Flourish 2/7: Meditating on Scripture
Bijgewerkt: mei 1
The words of the Bible hold an incredible transformative power. But most of us don't have a daily practice of reading the Bible in such a way that it actually changes us. In this message I'm going to say a bit more about how we can adopt a habit of meditating on Scripture.
Before I get started, let me help you to put down your red flags that go up when you read the word 'meditation'. The popularized version of meditation in our day is Bhuddistic meditation, emphasizing emptying the mind, coming loose from your feelings and desires and disengaging from this world.
That’s not what we’re going to talk about.

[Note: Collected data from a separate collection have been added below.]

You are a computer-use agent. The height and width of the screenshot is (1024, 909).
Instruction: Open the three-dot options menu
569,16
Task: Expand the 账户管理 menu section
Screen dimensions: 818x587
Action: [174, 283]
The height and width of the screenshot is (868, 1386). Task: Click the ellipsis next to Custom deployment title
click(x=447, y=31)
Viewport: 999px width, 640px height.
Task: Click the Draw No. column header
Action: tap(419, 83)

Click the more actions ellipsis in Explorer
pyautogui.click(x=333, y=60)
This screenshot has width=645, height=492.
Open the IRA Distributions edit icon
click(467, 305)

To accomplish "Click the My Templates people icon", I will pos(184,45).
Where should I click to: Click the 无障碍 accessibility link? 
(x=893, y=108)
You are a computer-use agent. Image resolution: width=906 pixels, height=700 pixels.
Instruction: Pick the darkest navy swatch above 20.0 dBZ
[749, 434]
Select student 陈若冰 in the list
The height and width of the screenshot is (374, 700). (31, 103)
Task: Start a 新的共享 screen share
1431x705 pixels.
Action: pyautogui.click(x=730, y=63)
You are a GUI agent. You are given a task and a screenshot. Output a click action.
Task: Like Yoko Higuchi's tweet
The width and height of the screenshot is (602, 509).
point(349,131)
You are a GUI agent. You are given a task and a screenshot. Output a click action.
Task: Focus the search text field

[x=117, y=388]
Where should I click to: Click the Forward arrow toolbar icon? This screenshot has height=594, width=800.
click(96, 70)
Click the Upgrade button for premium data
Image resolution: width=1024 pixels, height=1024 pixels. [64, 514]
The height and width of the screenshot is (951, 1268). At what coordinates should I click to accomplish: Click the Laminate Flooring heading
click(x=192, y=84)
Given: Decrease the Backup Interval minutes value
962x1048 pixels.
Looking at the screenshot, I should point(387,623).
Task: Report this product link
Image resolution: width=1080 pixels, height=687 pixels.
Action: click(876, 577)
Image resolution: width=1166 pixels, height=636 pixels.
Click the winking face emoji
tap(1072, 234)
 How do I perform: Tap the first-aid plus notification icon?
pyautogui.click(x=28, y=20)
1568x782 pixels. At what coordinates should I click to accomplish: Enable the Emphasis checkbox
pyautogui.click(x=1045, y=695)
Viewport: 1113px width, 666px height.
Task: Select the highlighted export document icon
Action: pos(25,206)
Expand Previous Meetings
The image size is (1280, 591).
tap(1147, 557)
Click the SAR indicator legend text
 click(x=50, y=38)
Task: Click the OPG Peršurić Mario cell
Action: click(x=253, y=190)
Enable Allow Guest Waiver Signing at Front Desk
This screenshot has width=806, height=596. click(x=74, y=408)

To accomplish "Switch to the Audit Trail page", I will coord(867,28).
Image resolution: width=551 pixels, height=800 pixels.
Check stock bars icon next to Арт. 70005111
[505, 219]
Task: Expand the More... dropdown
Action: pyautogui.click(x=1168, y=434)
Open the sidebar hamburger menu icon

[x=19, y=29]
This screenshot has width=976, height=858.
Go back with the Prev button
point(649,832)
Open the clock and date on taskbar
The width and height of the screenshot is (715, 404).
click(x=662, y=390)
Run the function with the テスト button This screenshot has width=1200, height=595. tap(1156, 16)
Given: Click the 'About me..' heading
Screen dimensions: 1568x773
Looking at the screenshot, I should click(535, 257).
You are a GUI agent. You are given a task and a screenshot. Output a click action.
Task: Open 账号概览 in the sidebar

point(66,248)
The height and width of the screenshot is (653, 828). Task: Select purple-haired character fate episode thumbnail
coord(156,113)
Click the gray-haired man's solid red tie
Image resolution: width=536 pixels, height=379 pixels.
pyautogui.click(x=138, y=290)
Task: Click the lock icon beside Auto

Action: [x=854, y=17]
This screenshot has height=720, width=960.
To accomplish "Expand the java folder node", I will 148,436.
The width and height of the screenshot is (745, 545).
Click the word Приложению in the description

Firstly, meditation is actually a Bible word!
Psalm 1:1-2 (ESV)
Blessed is the man
who walks not in the counsel of the wicked,
nor stands in the way of sinners,
nor sits in the seat of scoffers; but his delight is in the law of the Lord,
and on his law he meditates day and night.
So, let’s take the practice of meditation back for the Kingdom, right?
Christian meditation is not about emptying the mind. It’s actually about filling the mind with the Word and the thoughts of God.
Secondly, it’s not about losing yourself and your personality, but actually about getting more in touch with what is going on inside of you, and let God speak into that. It’s about becoming a more whole you – the way God intended you.
Richard Foster, in his book Celebration of Discipline, says that Christian meditation is: “the ability to hear God’s voice and obey His Word.”
Power to transform
I think that, all too often, we may be reading the Bible for information, instead of transformation. We read because we feel like we’re supposed to.
We may be reading for knowledge about God. But how much are we actually letting the words that we read transform the deepest parts of our lives?
Don’t just read the Bible. Let the Bible read you!
Hebrews 4:12 (ESV)
For the word of God is living and active, sharper than any two-edged sword, piercing to the division of soul and of spirit, of joints and of marrow, and discerning the thoughts and intentions of the heart.
If the word of God holds this much power, then I don’t want my engagement with Scripture to be blunt, dry or stale! I want my engagement with Scripture to be alive, liberating, transforming and even painful at times – as long as it touches me deeply in my heart.
Do you share this desire with me?
I think that the key to experiencing this in our engagement with Scripture, is inviting the Holy Spirit into our reading. Because He will be doing three essential things:
1) Illumination. Through the work of the Spirit, we can understand what we are reading. He lights up our reading and guides our understanding.
2) Application. We don’t just want to read and understand. We want to do something with it! The Spirit helps us to understand how we can live out what we are learning.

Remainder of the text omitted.